Currently, the ZTBL and other regular banks have no institutional means to collect meaningful data on farms and rural businesses, he said. “They’re just not equipped to do informed agricultural finance.”
ZTBL was opened to provide agricultural loan facilities to farmers to develop the agricultural sector, Sindh Chamber of Agriculture Chairman Miran Mohammad Shah has said. “Concessionary loan programs for tractors and other agricultural implements have been his success story.”
ZTBL has a one-stop operation policy through Mobile Loan Officer (MCO), which has been very effective and has reached out to smallholder farmers.
However, lately, no such scheme for agricultural credit has come to light. “While such programs are indeed advertised, they are not widely publicized,” he said.
“ZTBL is no longer a major player,” Sindh Abadgar Board (SAB) Senior Vice Chairman Mahmood Nawaz Shah remarked. “Its financial portfolio over the past few years was around Rs 80 billion, while the total agricultural credit portfolio is Rs 1.7 trillion.”
The bank’s credit policy “is based on collections; he lends what is recovered. There is no new money coming in,” he said. “ZTBL has a strong presence in rural areas and the agents have expertise in agriculture but their role is minimal in terms of agricultural credit.”
“Without formal financing, agricultural transformation is not possible,” commented Jawad. As a result, the population will continue to face food supply problems and farmers will be at the mercy of local intermediaries and money lenders.
“Give us competitive agricultural finance and we will give you growth,” as the agricultural sector has the potential to drive growth to 5% of gross domestic product (GDP).
ZTBL’s initiatives are necessary to strengthen the lives of farmers and the agricultural sector as a whole. However, the organization failed to significantly increase the number of customers, he said.
It is unfortunate that bank officials do not interact with the farming community, especially in Sindh, GB and KP. “ZTBL simply turns the loans on the books because disbursement and collection are recorded on the papers, an act that is against the principles of its foundation.”
Today, ZTBL has become a loan collection institution as farmers delay repayment of debt due to financial constraints.
Moreover, farmers are under huge inquiries for getting simple passbook loan while the amount sanctioned against it is very low and of no use for their farming needs.
The ZTBL passbook loan facility was launched during the era of Zulfikar Ali Bhutto, Shah said. The Bank’s policies are effective but need to be implemented, he added.

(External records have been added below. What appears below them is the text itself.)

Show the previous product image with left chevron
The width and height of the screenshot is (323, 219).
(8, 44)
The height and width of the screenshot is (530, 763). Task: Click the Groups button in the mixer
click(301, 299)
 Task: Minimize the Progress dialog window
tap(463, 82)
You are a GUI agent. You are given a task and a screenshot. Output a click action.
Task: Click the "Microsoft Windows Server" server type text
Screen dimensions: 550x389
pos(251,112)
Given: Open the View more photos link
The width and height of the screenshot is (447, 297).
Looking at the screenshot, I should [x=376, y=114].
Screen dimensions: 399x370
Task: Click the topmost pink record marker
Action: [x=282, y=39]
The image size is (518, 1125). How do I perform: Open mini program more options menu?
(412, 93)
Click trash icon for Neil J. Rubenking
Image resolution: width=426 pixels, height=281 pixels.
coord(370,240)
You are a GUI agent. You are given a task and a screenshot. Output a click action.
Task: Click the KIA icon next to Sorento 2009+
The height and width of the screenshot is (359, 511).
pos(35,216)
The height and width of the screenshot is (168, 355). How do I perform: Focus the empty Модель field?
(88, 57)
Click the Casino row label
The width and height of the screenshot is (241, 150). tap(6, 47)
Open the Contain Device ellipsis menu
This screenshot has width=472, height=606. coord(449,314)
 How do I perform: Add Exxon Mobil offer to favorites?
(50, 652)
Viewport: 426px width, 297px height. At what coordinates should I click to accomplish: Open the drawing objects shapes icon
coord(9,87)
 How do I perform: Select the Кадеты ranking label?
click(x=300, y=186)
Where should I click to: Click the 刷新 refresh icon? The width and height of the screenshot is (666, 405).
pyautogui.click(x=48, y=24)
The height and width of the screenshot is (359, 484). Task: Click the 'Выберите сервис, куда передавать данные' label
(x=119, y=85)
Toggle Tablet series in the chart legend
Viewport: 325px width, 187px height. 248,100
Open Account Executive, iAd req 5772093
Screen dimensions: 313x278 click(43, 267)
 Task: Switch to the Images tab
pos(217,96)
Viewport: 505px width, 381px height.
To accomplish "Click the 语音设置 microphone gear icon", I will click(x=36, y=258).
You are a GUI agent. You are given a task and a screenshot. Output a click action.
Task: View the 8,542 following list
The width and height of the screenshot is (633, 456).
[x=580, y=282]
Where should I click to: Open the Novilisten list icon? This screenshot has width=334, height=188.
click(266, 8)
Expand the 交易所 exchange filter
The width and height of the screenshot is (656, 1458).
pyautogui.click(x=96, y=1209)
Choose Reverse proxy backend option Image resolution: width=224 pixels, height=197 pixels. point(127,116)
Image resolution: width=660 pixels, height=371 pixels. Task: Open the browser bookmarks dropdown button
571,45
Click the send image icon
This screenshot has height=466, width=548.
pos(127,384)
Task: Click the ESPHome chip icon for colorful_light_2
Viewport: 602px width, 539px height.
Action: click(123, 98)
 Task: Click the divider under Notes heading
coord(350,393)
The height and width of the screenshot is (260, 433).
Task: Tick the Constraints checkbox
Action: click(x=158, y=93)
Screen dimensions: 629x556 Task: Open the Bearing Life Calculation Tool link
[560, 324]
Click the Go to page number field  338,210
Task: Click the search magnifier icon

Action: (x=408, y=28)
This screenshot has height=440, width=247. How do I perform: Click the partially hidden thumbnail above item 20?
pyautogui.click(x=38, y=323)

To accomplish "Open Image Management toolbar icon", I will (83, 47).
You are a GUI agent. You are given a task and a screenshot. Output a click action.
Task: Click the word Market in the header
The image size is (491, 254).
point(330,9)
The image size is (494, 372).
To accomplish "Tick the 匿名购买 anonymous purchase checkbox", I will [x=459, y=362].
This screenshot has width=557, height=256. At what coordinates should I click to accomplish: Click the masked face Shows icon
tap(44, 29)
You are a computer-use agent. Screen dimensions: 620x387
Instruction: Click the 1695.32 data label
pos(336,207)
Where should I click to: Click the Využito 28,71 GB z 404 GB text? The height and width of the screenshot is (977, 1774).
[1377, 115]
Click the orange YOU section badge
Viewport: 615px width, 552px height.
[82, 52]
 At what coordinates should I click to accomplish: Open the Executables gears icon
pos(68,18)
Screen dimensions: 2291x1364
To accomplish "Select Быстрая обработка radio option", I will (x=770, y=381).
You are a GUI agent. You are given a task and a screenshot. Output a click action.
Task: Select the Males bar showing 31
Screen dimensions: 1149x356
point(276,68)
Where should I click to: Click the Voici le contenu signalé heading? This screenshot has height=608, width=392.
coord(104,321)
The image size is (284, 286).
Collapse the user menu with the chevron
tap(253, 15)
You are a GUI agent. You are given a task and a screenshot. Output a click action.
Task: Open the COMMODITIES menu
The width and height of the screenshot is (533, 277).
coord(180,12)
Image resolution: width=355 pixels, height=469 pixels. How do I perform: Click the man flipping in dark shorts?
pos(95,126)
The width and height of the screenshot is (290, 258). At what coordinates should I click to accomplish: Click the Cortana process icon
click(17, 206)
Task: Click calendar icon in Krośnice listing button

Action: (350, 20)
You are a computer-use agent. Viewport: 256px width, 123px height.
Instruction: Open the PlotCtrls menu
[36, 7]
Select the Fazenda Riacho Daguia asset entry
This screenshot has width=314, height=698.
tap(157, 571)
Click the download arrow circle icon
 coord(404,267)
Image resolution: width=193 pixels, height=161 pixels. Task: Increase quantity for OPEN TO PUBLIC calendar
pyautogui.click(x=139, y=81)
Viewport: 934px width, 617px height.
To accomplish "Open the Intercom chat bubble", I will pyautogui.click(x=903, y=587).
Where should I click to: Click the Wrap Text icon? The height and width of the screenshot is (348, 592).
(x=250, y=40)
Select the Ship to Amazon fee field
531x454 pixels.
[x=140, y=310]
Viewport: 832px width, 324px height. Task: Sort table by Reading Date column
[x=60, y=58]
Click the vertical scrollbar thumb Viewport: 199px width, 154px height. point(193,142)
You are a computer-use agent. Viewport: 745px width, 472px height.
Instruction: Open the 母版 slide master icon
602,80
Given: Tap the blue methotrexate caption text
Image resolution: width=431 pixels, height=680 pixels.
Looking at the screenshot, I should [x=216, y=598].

Agricultural credit has become a stigma in bureaucratic circles in Islamabad. Policy makers need to make an extra effort to improve the performance of the bank, which would indirectly boost the agricultural sector.
I wonder how smallholder farmers could afford the ease of finance with the current KIBOR rates, Jawad questioned. “The chairman of ZTBL needs to understand that it is not a commercial bank and its role is to serve Pakistan’s agricultural sector.
Pakistan spends a whopping sum of around $2 billion annually on importing edible oils. In order to save precious foreign exchange, it was ZTBL’s duty to introduce concessional loans for farmers to encourage them to sow soybeans, canola and sunflower in larger areas of the country, but ZTBL did not offer such inducements,
Published in The Express Tribune, July 3rd2022.